Stored entries
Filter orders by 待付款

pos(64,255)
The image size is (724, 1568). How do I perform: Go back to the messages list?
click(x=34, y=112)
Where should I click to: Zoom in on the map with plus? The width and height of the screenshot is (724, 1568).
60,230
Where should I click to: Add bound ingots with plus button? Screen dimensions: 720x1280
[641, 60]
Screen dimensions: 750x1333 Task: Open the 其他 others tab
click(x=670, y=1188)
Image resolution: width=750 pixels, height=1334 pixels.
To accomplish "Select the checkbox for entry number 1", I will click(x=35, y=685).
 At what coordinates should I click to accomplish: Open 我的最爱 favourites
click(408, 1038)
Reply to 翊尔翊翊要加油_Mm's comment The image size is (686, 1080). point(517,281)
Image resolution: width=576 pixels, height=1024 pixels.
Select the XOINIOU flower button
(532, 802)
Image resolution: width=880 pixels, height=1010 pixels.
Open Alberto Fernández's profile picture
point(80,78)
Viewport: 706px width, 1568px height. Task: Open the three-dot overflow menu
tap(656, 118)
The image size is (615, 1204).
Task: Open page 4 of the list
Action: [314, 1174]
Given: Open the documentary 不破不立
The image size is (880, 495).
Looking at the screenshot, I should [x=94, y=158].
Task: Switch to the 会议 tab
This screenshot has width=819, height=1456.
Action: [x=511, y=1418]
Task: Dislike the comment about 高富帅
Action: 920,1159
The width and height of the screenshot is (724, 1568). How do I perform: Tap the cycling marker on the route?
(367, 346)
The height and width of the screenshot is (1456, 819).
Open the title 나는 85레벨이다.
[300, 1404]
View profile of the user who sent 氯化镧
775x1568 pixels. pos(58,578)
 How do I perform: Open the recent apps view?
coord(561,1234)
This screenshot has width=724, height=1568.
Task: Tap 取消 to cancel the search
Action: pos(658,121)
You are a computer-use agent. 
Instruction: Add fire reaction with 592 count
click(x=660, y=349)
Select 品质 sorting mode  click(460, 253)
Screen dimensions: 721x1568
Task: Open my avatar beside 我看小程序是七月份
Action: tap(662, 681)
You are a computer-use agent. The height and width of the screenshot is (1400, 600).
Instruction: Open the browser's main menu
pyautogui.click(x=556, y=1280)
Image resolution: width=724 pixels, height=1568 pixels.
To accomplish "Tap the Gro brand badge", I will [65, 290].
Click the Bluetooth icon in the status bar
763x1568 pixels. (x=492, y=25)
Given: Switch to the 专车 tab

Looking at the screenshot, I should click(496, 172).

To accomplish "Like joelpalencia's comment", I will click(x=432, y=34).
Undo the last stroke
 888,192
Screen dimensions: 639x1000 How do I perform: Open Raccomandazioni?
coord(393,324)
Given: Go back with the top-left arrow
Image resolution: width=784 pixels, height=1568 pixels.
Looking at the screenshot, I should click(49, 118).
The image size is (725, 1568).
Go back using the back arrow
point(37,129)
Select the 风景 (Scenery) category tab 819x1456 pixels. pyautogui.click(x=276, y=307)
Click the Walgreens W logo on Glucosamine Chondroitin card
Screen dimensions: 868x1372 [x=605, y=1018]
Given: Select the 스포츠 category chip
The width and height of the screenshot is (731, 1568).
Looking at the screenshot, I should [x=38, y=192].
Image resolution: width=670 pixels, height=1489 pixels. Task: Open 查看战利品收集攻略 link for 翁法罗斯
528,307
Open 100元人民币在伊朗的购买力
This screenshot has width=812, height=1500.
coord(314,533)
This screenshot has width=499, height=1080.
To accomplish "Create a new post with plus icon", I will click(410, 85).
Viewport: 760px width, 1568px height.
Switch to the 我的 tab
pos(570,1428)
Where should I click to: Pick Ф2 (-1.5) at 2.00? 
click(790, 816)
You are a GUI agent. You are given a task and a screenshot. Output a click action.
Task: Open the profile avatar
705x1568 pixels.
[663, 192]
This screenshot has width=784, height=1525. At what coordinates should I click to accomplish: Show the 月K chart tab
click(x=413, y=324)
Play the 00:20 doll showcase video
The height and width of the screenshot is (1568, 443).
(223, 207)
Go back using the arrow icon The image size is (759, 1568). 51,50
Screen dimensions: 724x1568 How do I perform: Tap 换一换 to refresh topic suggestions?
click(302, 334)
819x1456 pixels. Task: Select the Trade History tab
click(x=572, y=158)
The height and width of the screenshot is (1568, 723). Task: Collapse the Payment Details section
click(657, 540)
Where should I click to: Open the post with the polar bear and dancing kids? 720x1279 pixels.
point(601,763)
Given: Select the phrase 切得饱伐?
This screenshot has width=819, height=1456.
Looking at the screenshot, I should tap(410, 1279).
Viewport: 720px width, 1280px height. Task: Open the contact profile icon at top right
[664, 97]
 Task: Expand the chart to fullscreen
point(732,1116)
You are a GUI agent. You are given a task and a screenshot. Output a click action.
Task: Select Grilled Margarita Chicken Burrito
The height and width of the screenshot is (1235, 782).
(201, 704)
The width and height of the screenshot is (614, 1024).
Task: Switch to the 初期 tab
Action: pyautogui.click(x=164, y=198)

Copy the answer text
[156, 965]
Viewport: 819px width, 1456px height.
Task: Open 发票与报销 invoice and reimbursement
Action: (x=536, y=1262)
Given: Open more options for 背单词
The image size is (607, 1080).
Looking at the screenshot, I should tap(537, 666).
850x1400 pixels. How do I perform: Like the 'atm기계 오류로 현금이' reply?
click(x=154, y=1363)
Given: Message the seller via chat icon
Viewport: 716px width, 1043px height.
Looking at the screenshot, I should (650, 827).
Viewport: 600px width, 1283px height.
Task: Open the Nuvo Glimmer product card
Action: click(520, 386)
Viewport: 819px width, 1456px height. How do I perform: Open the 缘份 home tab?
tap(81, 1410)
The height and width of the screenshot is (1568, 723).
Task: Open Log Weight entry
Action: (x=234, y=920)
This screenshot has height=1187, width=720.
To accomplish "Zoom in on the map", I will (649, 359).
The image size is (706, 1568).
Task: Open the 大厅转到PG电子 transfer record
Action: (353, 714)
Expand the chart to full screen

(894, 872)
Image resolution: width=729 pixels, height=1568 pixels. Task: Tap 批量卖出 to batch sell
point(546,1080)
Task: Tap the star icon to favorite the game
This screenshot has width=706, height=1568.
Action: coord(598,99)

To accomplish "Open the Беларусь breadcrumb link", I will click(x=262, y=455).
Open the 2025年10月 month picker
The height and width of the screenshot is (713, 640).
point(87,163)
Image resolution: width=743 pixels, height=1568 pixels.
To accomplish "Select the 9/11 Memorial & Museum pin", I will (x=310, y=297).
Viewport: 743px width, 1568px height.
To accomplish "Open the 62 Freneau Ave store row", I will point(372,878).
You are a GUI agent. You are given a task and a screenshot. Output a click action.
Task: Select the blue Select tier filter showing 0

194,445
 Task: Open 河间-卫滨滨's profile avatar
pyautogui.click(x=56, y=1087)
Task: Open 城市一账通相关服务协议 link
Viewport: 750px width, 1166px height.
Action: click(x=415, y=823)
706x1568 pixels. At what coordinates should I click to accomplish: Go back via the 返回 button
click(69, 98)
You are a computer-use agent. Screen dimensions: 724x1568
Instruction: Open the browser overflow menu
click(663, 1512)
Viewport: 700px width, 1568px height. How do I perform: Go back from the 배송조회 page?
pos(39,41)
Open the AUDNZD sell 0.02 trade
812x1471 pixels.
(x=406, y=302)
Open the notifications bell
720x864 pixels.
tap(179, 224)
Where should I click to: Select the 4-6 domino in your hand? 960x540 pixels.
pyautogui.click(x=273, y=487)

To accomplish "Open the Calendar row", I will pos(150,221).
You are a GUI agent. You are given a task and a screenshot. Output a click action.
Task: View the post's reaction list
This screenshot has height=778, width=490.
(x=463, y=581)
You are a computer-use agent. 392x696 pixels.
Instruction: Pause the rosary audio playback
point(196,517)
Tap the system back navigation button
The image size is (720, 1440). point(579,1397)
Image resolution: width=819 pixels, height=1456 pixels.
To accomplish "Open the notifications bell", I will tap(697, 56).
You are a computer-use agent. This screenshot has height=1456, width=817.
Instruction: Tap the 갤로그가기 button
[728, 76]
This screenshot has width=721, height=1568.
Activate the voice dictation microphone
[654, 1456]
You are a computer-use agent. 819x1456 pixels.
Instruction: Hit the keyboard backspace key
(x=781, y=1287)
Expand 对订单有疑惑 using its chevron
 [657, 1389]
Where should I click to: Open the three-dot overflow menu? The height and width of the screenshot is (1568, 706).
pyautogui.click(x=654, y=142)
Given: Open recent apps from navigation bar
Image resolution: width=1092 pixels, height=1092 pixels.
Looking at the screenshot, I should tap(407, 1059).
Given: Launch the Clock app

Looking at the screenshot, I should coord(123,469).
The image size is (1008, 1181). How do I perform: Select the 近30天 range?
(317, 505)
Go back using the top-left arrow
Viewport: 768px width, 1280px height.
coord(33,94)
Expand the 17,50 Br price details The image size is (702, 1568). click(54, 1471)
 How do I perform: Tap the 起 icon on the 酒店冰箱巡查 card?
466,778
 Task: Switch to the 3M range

What is asked:
Copy out the listing above word for word, starting with the line that contains "Image resolution: width=750" and going down through the line that contains "will [65, 290].", with both of those lines included.

Expected answer:
Image resolution: width=750 pixels, height=1334 pixels.
To accomplish "Select the checkbox for entry number 1", I will click(x=35, y=685).
 At what coordinates should I click to accomplish: Open 我的最爱 favourites
click(408, 1038)
Reply to 翊尔翊翊要加油_Mm's comment The image size is (686, 1080). point(517,281)
Image resolution: width=576 pixels, height=1024 pixels.
Select the XOINIOU flower button
(532, 802)
Image resolution: width=880 pixels, height=1010 pixels.
Open Alberto Fernández's profile picture
point(80,78)
Viewport: 706px width, 1568px height. Task: Open the three-dot overflow menu
tap(656, 118)
The image size is (615, 1204).
Task: Open page 4 of the list
Action: [314, 1174]
Given: Open the documentary 不破不立
The image size is (880, 495).
Looking at the screenshot, I should [x=94, y=158].
Task: Switch to the 会议 tab
This screenshot has width=819, height=1456.
Action: [x=511, y=1418]
Task: Dislike the comment about 高富帅
Action: 920,1159
The width and height of the screenshot is (724, 1568). How do I perform: Tap the cycling marker on the route?
(367, 346)
The height and width of the screenshot is (1456, 819).
Open the title 나는 85레벨이다.
[300, 1404]
View profile of the user who sent 氯化镧
775x1568 pixels. pos(58,578)
 How do I perform: Open the recent apps view?
coord(561,1234)
This screenshot has width=724, height=1568.
Task: Tap 取消 to cancel the search
Action: pos(658,121)
You are a computer-use agent. 
Instruction: Add fire reaction with 592 count
click(x=660, y=349)
Select 品质 sorting mode  click(460, 253)
Screen dimensions: 721x1568
Task: Open my avatar beside 我看小程序是七月份
Action: tap(662, 681)
You are a computer-use agent. The height and width of the screenshot is (1400, 600).
Instruction: Open the browser's main menu
pyautogui.click(x=556, y=1280)
Image resolution: width=724 pixels, height=1568 pixels.
To accomplish "Tap the Gro brand badge", I will [65, 290].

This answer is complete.